● **EXTRAIT FOURNI**:
^^^^
Embargo sur le rapport



Attendu fin février, le rapport relatant les conclusions des recherches des deux experts en feu a été bien transmis aux autorités togolaises par le biais du ministère des Affaires étrangères. L’information a révélée par la presse à la mi-mars. Une fois réceptionné, ce rapport devait être rendu public sans formalités. On en est à une dizaine de jours de la fin du mois d’avril, mais l’opinion publique n’a pas encore connaissance du contenu. Le rapport n’est donc pas encore officiellement publié. Et de toute vraisemblance, sa publication n’est pas pour demain, car les indiscrétions font état d’un embargo en règle décrété là-dessus par le pouvoir de Lomé.

Il nous revient que des tentatives de certains organes pour l’avoir auprès des autorités françaises mêmes se sont heurtées au refus de ces dernières qui évoquent un certain respect de l’engagement pris, à savoir que c’est au pouvoir togolais de rendre publiques les conclusions, mais aussi un souci de sauvegarde des civilités diplomatiques. Peut-être qu’avec le temps, une possible fuite pourrait être organisée. Mais en attendant, tout est fait au niveau de Lomé pour que les conclusions des recherches des experts ne soient pas mises sur la place publique.

Le kérosène, le nœud central



A peine arrivés le samedi 12 janvier 2013 suite à l’appel au secours à eux adressé par les autorités togolaises, les sapeurs pompiers ghanéens n’ont pas hésité à évoquer des pistes concernant la substance qui a été éventuellement utilisée pour commettre l’incendie. Considérant l’ampleur des dégâts au grand marché de Lomé et la vitesse à laquelle le feu a pris l’immeuble et tout consumé, ils ont tout de suite laissé entendre que le sinistre aurait été causé par l’usage du kérosène, un combustible hautement inflammable. Et ils avaient vu juste, sans doute grâce à leurs expériences, puisque ces hypothèses seront confirmées par le rapport.

En effet selon les indiscrétions, après analyses des débris retrouvés sur les lieux des sinistres des deux grands marchés, les experts auraient découvert que c’est le kérosène qui a été utilisé par les pyromanes pour commettre leur forfait. Un paramètre fondamental qui devrait éclairer sur l’identité des vrais auteurs de ces incendies. Car ce combustible utilisé par les avions ne se trouve pas sur le marché ; et donc pas à la portée de tout le monde. Et selon les informations, le dépôt de kérosène est gardé méticuleusement par les militaires à l’aéroport de Lomé et c’est toute une rigueur qui entoure sa livraison. On ne peut donc y accéder que lorsqu’on se trouve dans un cercle fermé. Il n’en fallait pas plus pour que les observateurs voient les pyromanes et leurs commanditaires dans les arcanes du pouvoir. Et ici justement, on entreprend des manœuvres pour brouiller les pistes.
^^^^
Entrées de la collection
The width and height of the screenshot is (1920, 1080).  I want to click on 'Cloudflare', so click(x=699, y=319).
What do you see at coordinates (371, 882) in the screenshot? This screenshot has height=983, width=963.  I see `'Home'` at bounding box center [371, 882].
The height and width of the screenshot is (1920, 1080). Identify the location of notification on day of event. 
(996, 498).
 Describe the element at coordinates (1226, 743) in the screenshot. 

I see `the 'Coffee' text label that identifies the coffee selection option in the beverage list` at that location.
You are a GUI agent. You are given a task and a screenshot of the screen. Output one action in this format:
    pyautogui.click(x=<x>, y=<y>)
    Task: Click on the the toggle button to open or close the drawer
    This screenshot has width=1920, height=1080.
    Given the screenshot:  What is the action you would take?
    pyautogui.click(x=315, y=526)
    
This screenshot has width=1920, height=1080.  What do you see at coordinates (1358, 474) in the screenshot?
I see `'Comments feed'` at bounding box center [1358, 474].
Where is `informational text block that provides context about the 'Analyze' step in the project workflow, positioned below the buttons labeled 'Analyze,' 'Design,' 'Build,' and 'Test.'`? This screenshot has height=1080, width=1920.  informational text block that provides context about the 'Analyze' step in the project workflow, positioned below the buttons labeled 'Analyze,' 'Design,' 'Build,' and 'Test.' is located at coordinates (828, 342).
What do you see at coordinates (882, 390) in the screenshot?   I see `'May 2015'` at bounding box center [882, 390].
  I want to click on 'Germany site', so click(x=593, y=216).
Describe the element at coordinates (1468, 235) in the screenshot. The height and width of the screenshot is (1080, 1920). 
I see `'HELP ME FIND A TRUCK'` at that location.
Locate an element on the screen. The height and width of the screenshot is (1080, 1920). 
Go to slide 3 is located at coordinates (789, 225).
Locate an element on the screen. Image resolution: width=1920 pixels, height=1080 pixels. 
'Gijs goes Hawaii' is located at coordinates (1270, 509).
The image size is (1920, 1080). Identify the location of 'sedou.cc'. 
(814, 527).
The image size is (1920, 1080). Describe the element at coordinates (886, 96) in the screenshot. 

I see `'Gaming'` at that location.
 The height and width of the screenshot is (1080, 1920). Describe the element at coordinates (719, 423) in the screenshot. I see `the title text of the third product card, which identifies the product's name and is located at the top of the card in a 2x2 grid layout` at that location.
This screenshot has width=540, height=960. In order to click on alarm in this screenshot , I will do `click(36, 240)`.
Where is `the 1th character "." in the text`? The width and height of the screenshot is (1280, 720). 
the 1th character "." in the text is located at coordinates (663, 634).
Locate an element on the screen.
^^^^
● **ACTIONS DEMANDÉES**:
(A) Recopiez le passage de l'extrait sur les incendies des marchés de Lomé allant de « En effet selon » jusqu'à « brouiller les pistes. », en renommant « les militaires » en « les gendarmes ».
(B) D'après l'extrait sur les incendies des marchés de Lomé, où se trouve le dépôt de kérosène et par qui est-il gardé ?
(C) Poursuivez l'extrait sur les incendies des marchés de Lomé à partir de sa dernière phrase.

● **RÉSULTATS PAR TÂCHE**:
(A)
En effet selon les indiscrétions, après analyses des débris retrouvés sur les lieux des sinistres des deux grands marchés, les experts auraient découvert que c’est le kérosène qui a été utilisé par les pyromanes pour commettre leur forfait. Un paramètre fondamental qui devrait éclairer sur l’identité des vrais auteurs de ces incendies. Car ce combustible utilisé par les avions ne se trouve pas sur le marché ; et donc pas à la portée de tout le monde. Et selon les informations, le dépôt de kérosène est gardé méticuleusement par les gendarmes à l’aéroport de Lomé et c’est toute une rigueur qui entoure sa livraison. On ne peut donc y accéder que lorsqu’on se trouve dans un cercle fermé. Il n’en fallait pas plus pour que les observateurs voient les pyromanes et leurs commanditaires dans les arcanes du pouvoir. Et ici justement, on entreprend des manœuvres pour brouiller les pistes.

(B) Le dépôt de kérosène se trouve à l'aéroport de Lomé et il est gardé par les militaires.

(C)
La manœuvre consiste à faire croire que ce carburant hautement protégé, se retrouve aujourd’hui sur le marché et est accessible comme le pétrole ou l’essence. Et les livreurs sont tout trouvés : les trafiquants du carburant de contrebande, le « boudè ». Une façon donc de désorienter les regards du pouvoir et d’élargir le champ des personnes pouvant y accéder. Le confrère « L’Alternative » révélait justement dans une de ses récentes parutions ces manœuvres du pouvoir, pour expliquer la non publication du rapport malgré sa remise aux gouvernants depuis bientôt deux mois. Et comme pour confirmer ces allégations, un ministre à la langue pendue ( suivez nos regards) s’est épanché dans ce sens la semaine dernière au cours d’un entretien sur une chaine de radio panafricaine.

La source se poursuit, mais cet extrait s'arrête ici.